Gersain Viafara-Mina, 50, wept as US district judge Andrew Carter in Manhattan imposed the maximum sentence he faced after pleading guilty in August to participating in a conspiracy to import cocaine into the US.
His lawyers called Viafara-Mina a decent man who only participated in the drug scheme to support his family and escape guerrilla-controlled territory.
But Carter cited the size of the drug-trafficking operation in imposing sentence. “I am concerned about the scope of criminal conduct that he engaged in,” Carter said.
The sentencing came amid a series of US cases and probes linking individuals tied to the Venezuelan government to drug trafficking.
The US state department has called Venezuela a preferred route to traffic cocaine from South America onward due to, among other things, a porous border with Colombia and a “permissive and corrupt environment.”
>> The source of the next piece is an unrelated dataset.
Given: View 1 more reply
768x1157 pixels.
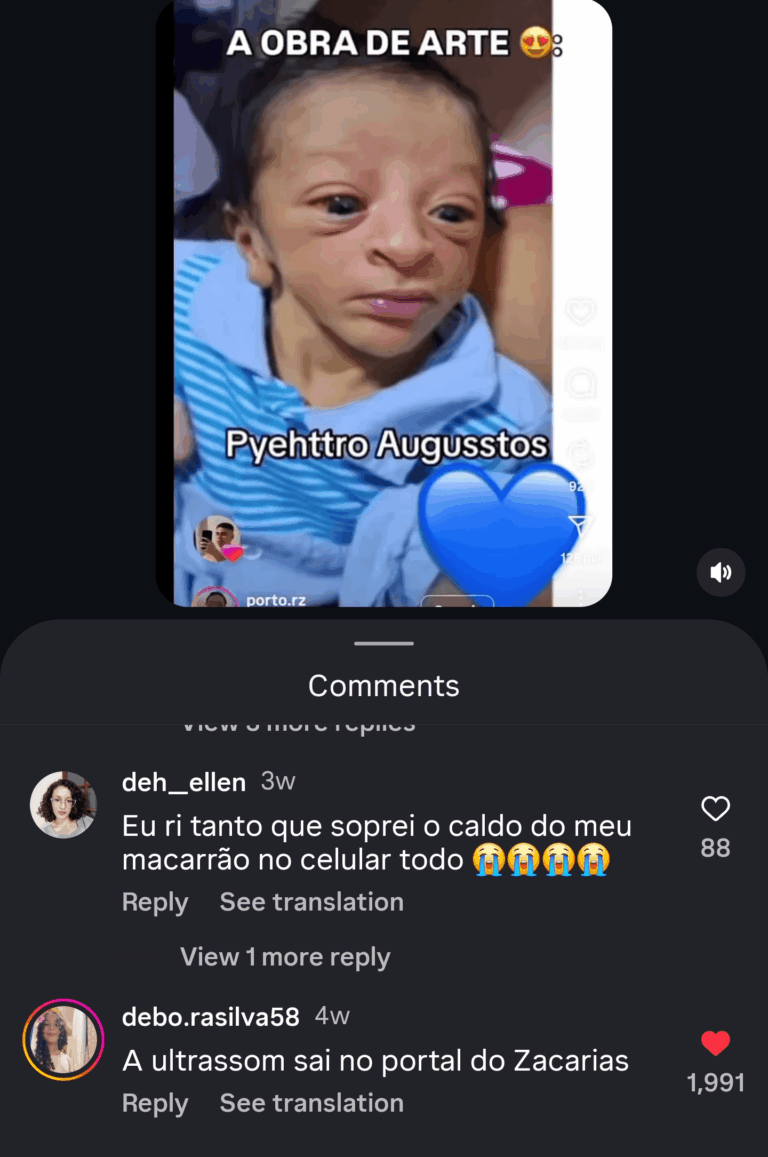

According to his lawyers, in 2008, Viafara-Mina was asked to move to Venezuela by a drug trafficker he met through the Colombian rebel group Farc, which US
authorities have accused of being significantly involved in the drug trade.
Once there, Viafara-Mina began a new butcher business and started a family while also maintaining airfields the drug trafficker used, his lawyers said in court papers.
Prosecutors said that for at least five years, Viafara-Mina facilitated the dispatch of cocaine shipments from clandestine airstrips by co-ordinating with other drug traffickers, politicians and members of the Venezuelan military.
At a Venezuelan runway in 2010, Farc members provided security as Viafara-Mina worked with others to send more than 1,650 pounds (750kg) of cocaine to Honduras for transshipment to the US, prosecutors said.
In 2011, Viafara-Mina spoke about securing the release from the Venezuelan military of a US-registered aircraft seized in an anti-narcotics operation, the prosecutors added.
In 2015, Viafara-Mina told a US Drug Enforcement Administration informant he had Venezuelan military associates who could provide transponder codes that would allow drug planes to operate in Venezuelan airspace, according to the prosecutors.
Viafara-Mina is expected to receive credit for the time he has already spent in custody since his arrest in Colombia in February 2015.
He apologised in court saying he was only trying to support himself and his family. “I did that in order to eat,” he said.